- **Requirement**
Reduce the material below to its lines containing "sidebar".

- **Records**
****
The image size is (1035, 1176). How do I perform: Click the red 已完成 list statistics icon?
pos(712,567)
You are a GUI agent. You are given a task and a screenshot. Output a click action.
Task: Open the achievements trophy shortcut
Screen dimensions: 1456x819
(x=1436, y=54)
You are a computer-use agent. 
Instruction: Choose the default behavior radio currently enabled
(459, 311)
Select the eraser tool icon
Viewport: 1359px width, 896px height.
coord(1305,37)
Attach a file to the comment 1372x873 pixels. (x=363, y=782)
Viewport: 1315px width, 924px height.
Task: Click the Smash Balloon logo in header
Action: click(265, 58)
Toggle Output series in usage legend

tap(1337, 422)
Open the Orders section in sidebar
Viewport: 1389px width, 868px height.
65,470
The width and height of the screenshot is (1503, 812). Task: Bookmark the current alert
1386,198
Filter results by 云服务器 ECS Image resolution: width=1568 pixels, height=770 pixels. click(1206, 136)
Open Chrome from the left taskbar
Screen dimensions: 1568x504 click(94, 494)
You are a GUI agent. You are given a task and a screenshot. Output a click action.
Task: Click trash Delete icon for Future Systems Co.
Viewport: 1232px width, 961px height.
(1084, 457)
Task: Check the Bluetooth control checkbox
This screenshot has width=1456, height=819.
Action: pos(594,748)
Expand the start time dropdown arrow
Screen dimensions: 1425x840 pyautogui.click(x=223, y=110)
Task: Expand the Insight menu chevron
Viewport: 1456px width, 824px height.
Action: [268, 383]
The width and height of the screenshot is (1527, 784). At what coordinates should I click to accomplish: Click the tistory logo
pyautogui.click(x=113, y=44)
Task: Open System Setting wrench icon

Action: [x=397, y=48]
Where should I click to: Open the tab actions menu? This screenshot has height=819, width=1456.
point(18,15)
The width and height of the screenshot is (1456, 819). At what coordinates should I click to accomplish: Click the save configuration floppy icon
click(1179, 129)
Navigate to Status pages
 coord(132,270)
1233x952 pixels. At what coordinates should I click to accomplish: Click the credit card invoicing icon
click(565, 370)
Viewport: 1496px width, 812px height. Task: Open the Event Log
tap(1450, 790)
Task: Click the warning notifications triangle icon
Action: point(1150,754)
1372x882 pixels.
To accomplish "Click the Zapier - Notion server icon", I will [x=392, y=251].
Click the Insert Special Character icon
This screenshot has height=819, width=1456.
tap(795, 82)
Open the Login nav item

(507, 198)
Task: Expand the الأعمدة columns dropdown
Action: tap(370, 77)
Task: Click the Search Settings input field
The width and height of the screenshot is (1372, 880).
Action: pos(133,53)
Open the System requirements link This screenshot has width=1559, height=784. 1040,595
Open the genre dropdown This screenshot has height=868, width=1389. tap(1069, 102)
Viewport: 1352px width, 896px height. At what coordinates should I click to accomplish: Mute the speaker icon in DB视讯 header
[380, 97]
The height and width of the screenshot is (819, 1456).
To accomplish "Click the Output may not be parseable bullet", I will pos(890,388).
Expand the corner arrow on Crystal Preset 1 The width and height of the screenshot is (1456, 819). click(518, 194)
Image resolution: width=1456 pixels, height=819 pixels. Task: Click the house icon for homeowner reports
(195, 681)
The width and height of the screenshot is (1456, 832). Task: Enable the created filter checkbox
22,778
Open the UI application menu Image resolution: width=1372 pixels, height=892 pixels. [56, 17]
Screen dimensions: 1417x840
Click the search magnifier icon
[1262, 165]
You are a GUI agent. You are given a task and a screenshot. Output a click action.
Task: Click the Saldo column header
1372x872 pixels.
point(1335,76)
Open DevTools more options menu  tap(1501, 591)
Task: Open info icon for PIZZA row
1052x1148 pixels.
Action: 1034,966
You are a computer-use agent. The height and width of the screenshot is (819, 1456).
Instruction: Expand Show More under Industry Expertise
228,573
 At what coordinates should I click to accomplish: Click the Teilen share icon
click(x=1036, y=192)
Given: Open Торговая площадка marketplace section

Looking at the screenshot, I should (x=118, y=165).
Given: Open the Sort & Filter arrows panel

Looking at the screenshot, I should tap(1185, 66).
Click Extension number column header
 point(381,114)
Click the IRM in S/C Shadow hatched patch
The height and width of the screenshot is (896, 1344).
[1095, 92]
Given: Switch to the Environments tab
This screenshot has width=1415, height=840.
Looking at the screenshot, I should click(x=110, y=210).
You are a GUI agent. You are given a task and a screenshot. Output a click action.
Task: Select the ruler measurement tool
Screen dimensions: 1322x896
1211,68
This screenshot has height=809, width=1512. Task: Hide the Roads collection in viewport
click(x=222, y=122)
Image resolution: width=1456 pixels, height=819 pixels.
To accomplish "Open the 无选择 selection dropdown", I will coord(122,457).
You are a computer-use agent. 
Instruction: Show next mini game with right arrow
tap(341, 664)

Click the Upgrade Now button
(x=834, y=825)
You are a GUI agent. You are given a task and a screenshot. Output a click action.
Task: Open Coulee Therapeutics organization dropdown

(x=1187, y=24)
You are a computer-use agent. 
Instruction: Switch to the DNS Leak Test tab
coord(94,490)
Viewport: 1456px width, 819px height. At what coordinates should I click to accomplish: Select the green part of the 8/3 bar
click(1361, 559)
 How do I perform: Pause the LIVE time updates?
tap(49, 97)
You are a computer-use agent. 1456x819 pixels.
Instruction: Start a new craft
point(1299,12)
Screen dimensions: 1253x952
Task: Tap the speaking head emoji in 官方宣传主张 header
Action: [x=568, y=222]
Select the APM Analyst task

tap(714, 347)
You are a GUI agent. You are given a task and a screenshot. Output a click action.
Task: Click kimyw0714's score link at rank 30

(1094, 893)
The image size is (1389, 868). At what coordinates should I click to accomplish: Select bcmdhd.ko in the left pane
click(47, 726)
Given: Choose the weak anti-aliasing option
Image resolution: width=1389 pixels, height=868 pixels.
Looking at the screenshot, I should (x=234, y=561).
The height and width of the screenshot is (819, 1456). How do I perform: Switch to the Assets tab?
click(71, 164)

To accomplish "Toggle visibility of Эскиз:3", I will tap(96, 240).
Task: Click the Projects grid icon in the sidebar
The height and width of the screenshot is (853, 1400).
****
- **Expected answer**
Open the Orders section in sidebar
Task: Click the Projects grid icon in the sidebar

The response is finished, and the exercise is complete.